## Requirement
Output every line of the records below as a Markdown table with two columns, Row and Line. Number each row, and leave out blank lines.

## Extracted records

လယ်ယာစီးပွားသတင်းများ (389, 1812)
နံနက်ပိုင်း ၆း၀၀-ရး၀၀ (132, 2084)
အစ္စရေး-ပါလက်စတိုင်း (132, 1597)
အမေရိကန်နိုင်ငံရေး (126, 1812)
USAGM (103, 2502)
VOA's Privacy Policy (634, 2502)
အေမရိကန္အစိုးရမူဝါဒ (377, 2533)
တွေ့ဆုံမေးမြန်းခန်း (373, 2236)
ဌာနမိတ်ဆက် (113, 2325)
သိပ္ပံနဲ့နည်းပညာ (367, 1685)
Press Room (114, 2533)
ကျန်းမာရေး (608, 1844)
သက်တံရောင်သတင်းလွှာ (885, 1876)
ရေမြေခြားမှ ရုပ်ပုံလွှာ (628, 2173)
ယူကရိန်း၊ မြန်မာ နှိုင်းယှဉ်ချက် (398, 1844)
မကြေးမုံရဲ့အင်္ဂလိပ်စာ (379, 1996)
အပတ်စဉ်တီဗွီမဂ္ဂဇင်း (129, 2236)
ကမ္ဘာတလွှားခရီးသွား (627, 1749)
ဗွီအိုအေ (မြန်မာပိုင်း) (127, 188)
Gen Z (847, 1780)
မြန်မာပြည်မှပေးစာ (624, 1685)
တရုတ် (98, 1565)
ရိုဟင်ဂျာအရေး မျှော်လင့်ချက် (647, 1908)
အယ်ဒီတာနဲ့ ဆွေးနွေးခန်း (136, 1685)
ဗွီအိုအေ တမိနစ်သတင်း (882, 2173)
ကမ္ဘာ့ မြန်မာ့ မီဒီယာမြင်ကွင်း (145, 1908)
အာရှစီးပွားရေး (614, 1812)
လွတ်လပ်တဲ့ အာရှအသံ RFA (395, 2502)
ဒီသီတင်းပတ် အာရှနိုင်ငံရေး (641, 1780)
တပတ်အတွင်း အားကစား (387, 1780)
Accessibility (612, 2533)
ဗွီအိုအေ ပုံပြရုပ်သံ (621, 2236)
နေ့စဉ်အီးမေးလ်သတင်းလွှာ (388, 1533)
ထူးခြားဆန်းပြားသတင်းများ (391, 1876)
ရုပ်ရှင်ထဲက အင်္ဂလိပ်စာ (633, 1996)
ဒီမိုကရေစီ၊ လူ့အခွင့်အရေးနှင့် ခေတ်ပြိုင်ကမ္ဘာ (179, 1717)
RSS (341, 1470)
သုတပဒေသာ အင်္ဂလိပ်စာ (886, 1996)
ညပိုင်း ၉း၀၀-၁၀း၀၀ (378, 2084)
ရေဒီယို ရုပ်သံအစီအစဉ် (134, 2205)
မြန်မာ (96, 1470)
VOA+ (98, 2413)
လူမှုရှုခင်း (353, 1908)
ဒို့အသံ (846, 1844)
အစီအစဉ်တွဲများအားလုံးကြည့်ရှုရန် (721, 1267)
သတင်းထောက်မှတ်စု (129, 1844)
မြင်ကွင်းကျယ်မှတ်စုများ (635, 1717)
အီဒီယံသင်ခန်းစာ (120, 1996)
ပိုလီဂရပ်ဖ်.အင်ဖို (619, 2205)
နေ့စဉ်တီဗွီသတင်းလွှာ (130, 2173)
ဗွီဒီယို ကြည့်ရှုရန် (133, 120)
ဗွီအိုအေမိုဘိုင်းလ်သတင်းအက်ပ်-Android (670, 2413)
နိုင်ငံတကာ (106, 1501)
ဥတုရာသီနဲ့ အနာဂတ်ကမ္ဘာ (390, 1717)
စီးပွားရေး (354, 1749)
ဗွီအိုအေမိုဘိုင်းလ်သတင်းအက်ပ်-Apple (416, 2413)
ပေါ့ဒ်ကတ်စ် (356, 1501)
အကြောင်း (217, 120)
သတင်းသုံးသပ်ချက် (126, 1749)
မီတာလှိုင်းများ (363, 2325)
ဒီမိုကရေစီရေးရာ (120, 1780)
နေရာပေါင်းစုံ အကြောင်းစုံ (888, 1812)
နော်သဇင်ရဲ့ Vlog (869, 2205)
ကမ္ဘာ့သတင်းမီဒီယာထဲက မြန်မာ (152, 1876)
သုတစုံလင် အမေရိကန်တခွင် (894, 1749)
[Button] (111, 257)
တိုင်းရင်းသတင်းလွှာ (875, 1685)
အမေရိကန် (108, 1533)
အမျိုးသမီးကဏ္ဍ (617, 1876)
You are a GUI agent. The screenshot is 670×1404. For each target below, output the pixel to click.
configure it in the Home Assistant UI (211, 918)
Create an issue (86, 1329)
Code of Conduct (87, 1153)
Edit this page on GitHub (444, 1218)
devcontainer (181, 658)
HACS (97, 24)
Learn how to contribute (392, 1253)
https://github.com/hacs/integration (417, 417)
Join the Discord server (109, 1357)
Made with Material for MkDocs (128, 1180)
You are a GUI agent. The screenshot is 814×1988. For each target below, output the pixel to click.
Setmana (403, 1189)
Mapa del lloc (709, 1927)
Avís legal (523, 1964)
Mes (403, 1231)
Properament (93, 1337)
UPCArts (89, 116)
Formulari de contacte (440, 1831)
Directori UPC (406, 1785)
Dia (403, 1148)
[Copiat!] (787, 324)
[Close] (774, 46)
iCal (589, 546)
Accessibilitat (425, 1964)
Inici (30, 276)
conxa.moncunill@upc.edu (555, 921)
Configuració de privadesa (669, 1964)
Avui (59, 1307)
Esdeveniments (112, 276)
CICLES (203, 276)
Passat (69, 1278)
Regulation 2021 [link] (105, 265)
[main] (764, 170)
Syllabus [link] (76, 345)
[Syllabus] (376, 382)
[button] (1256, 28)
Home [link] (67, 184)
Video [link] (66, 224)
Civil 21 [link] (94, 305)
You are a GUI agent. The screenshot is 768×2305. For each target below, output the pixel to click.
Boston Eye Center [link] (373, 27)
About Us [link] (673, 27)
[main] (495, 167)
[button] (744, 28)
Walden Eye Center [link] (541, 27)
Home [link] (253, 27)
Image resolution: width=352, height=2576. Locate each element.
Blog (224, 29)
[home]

## Output of the exercise
| Row | Line |
|---|---|
| 1 | လယ်ယာစီးပွားသတင်းများ (389, 1812) |
| 2 | နံနက်ပိုင်း ၆း၀၀-ရး၀၀ (132, 2084) |
| 3 | အစ္စရေး-ပါလက်စတိုင်း (132, 1597) |
| 4 | အမေရိကန်နိုင်ငံရေး (126, 1812) |
| 5 | USAGM (103, 2502) |
| 6 | VOA's Privacy Policy (634, 2502) |
| 7 | အေမရိကန္အစိုးရမူဝါဒ (377, 2533) |
| 8 | တွေ့ဆုံမေးမြန်းခန်း (373, 2236) |
| 9 | ဌာနမိတ်ဆက် (113, 2325) |
| 10 | သိပ္ပံနဲ့နည်းပညာ (367, 1685) |
| 11 | Press Room (114, 2533) |
| 12 | ကျန်းမာရေး (608, 1844) |
| 13 | သက်တံရောင်သတင်းလွှာ (885, 1876) |
| 14 | ရေမြေခြားမှ ရုပ်ပုံလွှာ (628, 2173) |
| 15 | ယူကရိန်း၊ မြန်မာ နှိုင်းယှဉ်ချက် (398, 1844) |
| 16 | မကြေးမုံရဲ့အင်္ဂလိပ်စာ (379, 1996) |
| 17 | အပတ်စဉ်တီဗွီမဂ္ဂဇင်း (129, 2236) |
| 18 | ကမ္ဘာတလွှားခရီးသွား (627, 1749) |
| 19 | ဗွီအိုအေ (မြန်မာပိုင်း) (127, 188) |
| 20 | Gen Z (847, 1780) |
| 21 | မြန်မာပြည်မှပေးစာ (624, 1685) |
| 22 | တရုတ် (98, 1565) |
| 23 | ရိုဟင်ဂျာအရေး မျှော်လင့်ချက် (647, 1908) |
| 24 | အယ်ဒီတာနဲ့ ဆွေးနွေးခန်း (136, 1685) |
| 25 | ဗွီအိုအေ တမိနစ်သတင်း (882, 2173) |
| 26 | ကမ္ဘာ့ မြန်မာ့ မီဒီယာမြင်ကွင်း (145, 1908) |
| 27 | အာရှစီးပွားရေး (614, 1812) |
| 28 | လွတ်လပ်တဲ့ အာရှအသံ RFA (395, 2502) |
| 29 | ဒီသီတင်းပတ် အာရှနိုင်ငံရေး (641, 1780) |
| 30 | တပတ်အတွင်း အားကစား (387, 1780) |
| 31 | Accessibility (612, 2533) |
| 32 | ဗွီအိုအေ ပုံပြရုပ်သံ (621, 2236) |
| 33 | နေ့စဉ်အီးမေးလ်သတင်းလွှာ (388, 1533) |
| 34 | ထူးခြားဆန်းပြားသတင်းများ (391, 1876) |
| 35 | ရုပ်ရှင်ထဲက အင်္ဂလိပ်စာ (633, 1996) |
| 36 | ဒီမိုကရေစီ၊ လူ့အခွင့်အရေးနှင့် ခေတ်ပြိုင်ကမ္ဘာ (179, 1717) |
| 37 | RSS (341, 1470) |
| 38 | သုတပဒေသာ အင်္ဂလိပ်စာ (886, 1996) |
| 39 | ညပိုင်း ၉း၀၀-၁၀း၀၀ (378, 2084) |
| 40 | ရေဒီယို ရုပ်သံအစီအစဉ် (134, 2205) |
| 41 | မြန်မာ (96, 1470) |
| 42 | VOA+ (98, 2413) |
| 43 | လူမှုရှုခင်း (353, 1908) |
| 44 | ဒို့အသံ (846, 1844) |
| 45 | အစီအစဉ်တွဲများအားလုံးကြည့်ရှုရန် (721, 1267) |
| 46 | သတင်းထောက်မှတ်စု (129, 1844) |
| 47 | မြင်ကွင်းကျယ်မှတ်စုများ (635, 1717) |
| 48 | အီဒီယံသင်ခန်းစာ (120, 1996) |
| 49 | ပိုလီဂရပ်ဖ်.အင်ဖို (619, 2205) |
| 50 | နေ့စဉ်တီဗွီသတင်းလွှာ (130, 2173) |
| 51 | ဗွီဒီယို ကြည့်ရှုရန် (133, 120) |
| 52 | ဗွီအိုအေမိုဘိုင်းလ်သတင်းအက်ပ်-Android (670, 2413) |
| 53 | နိုင်ငံတကာ (106, 1501) |
| 54 | ဥတုရာသီနဲ့ အနာဂတ်ကမ္ဘာ (390, 1717) |
| 55 | စီးပွားရေး (354, 1749) |
| 56 | ဗွီအိုအေမိုဘိုင်းလ်သတင်းအက်ပ်-Apple (416, 2413) |
| 57 | ပေါ့ဒ်ကတ်စ် (356, 1501) |
| 58 | အကြောင်း (217, 120) |
| 59 | သတင်းသုံးသပ်ချက် (126, 1749) |
| 60 | မီတာလှိုင်းများ (363, 2325) |
| 61 | ဒီမိုကရေစီရေးရာ (120, 1780) |
| 62 | နေရာပေါင်းစုံ အကြောင်းစုံ (888, 1812) |
| 63 | နော်သဇင်ရဲ့ Vlog (869, 2205) |
| 64 | ကမ္ဘာ့သတင်းမီဒီယာထဲက မြန်မာ (152, 1876) |
| 65 | သုတစုံလင် အမေရိကန်တခွင် (894, 1749) |
| 66 | [Button] (111, 257) |
| 67 | တိုင်းရင်းသတင်းလွှာ (875, 1685) |
| 68 | အမေရိကန် (108, 1533) |
| 69 | အမျိုးသမီးကဏ္ဍ (617, 1876) |
| 70 | You are a GUI agent. The screenshot is 670×1404. For each target below, output the pixel to click. |
| 71 | configure it in the Home Assistant UI (211, 918) |
| 72 | Create an issue (86, 1329) |
| 73 | Code of Conduct (87, 1153) |
| 74 | Edit this page on GitHub (444, 1218) |
| 75 | devcontainer (181, 658) |
| 76 | HACS (97, 24) |
| 77 | Learn how to contribute (392, 1253) |
| 78 | https://github.com/hacs/integration (417, 417) |
| 79 | Join the Discord server (109, 1357) |
| 80 | Made with Material for MkDocs (128, 1180) |
| 81 | You are a GUI agent. The screenshot is 814×1988. For each target below, output the pixel to click. |
| 82 | Setmana (403, 1189) |
| 83 | Mapa del lloc (709, 1927) |
| 84 | Avís legal (523, 1964) |
| 85 | Mes (403, 1231) |
| 86 | Properament (93, 1337) |
| 87 | UPCArts (89, 116) |
| 88 | Formulari de contacte (440, 1831) |
| 89 | Directori UPC (406, 1785) |
| 90 | Dia (403, 1148) |
| 91 | [Copiat!] (787, 324) |
| 92 | [Close] (774, 46) |
| 93 | iCal (589, 546) |
| 94 | Accessibilitat (425, 1964) |
| 95 | Inici (30, 276) |
| 96 | conxa.moncunill@upc.edu (555, 921) |
| 97 | Configuració de privadesa (669, 1964) |
| 98 | Avui (59, 1307) |
| 99 | Esdeveniments (112, 276) |
| 100 | CICLES (203, 276) |
| 101 | Passat (69, 1278) |
| 102 | Regulation 2021 [link] (105, 265) |
| 103 | [main] (764, 170) |
| 104 | Syllabus [link] (76, 345) |
| 105 | [Syllabus] (376, 382) |
| 106 | [button] (1256, 28) |
| 107 | Home [link] (67, 184) |
| 108 | Video [link] (66, 224) |
| 109 | Civil 21 [link] (94, 305) |
| 110 | You are a GUI agent. The screenshot is 768×2305. For each target below, output the pixel to click. |
| 111 | Boston Eye Center [link] (373, 27) |
| 112 | About Us [link] (673, 27) |
| 113 | [main] (495, 167) |
| 114 | [button] (744, 28) |
| 115 | Walden Eye Center [link] (541, 27) |
| 116 | Home [link] (253, 27) |
| 117 | Image resolution: width=352, height=2576. Locate each element. |
| 118 | Blog (224, 29) |
| 119 | [home] |